§ REQUEST: Edit the data below by replacing "magnifying glass" with "lens" and leaving everything else unchanged.

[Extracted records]
** Start **
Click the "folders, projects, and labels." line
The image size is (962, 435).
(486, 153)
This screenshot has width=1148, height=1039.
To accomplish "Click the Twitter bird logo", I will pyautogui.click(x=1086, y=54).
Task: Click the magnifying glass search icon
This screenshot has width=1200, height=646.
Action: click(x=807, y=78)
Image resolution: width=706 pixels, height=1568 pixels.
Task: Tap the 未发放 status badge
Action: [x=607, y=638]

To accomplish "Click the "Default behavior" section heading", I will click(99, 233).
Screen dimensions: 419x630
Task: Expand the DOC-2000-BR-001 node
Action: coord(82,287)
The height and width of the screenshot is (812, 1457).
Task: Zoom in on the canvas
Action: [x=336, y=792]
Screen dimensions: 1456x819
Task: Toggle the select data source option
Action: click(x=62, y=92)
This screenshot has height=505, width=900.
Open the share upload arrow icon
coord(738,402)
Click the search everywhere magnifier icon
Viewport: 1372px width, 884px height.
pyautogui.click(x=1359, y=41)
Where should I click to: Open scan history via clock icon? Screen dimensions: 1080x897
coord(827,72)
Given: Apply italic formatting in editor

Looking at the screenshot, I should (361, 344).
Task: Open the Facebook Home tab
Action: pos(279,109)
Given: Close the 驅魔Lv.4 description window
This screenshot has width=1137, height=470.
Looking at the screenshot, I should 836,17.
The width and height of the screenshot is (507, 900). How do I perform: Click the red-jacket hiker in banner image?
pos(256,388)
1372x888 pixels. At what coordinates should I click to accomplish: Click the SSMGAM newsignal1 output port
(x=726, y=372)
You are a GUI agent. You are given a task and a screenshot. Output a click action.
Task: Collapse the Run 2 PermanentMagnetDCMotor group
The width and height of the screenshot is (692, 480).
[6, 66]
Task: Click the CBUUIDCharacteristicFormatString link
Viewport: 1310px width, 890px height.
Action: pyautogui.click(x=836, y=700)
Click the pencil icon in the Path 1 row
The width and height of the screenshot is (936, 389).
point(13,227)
** End **
§ ANSWER:
Click the "folders, projects, and labels." line
The image size is (962, 435).
(486, 153)
This screenshot has width=1148, height=1039.
To accomplish "Click the Twitter bird logo", I will pyautogui.click(x=1086, y=54).
Task: Click the lens search icon
This screenshot has width=1200, height=646.
Action: click(x=807, y=78)
Image resolution: width=706 pixels, height=1568 pixels.
Task: Tap the 未发放 status badge
Action: [x=607, y=638]

To accomplish "Click the "Default behavior" section heading", I will click(99, 233).
Screen dimensions: 419x630
Task: Expand the DOC-2000-BR-001 node
Action: coord(82,287)
The height and width of the screenshot is (812, 1457).
Task: Zoom in on the canvas
Action: [x=336, y=792]
Screen dimensions: 1456x819
Task: Toggle the select data source option
Action: click(x=62, y=92)
This screenshot has height=505, width=900.
Open the share upload arrow icon
coord(738,402)
Click the search everywhere magnifier icon
Viewport: 1372px width, 884px height.
pyautogui.click(x=1359, y=41)
Where should I click to: Open scan history via clock icon? Screen dimensions: 1080x897
coord(827,72)
Given: Apply italic formatting in editor

Looking at the screenshot, I should (361, 344).
Task: Open the Facebook Home tab
Action: pos(279,109)
Given: Close the 驅魔Lv.4 description window
This screenshot has width=1137, height=470.
Looking at the screenshot, I should 836,17.
The width and height of the screenshot is (507, 900). How do I perform: Click the red-jacket hiker in banner image?
pos(256,388)
1372x888 pixels. At what coordinates should I click to accomplish: Click the SSMGAM newsignal1 output port
(x=726, y=372)
You are a GUI agent. You are given a task and a screenshot. Output a click action.
Task: Collapse the Run 2 PermanentMagnetDCMotor group
The width and height of the screenshot is (692, 480).
[6, 66]
Task: Click the CBUUIDCharacteristicFormatString link
Viewport: 1310px width, 890px height.
Action: pyautogui.click(x=836, y=700)
Click the pencil icon in the Path 1 row
The width and height of the screenshot is (936, 389).
point(13,227)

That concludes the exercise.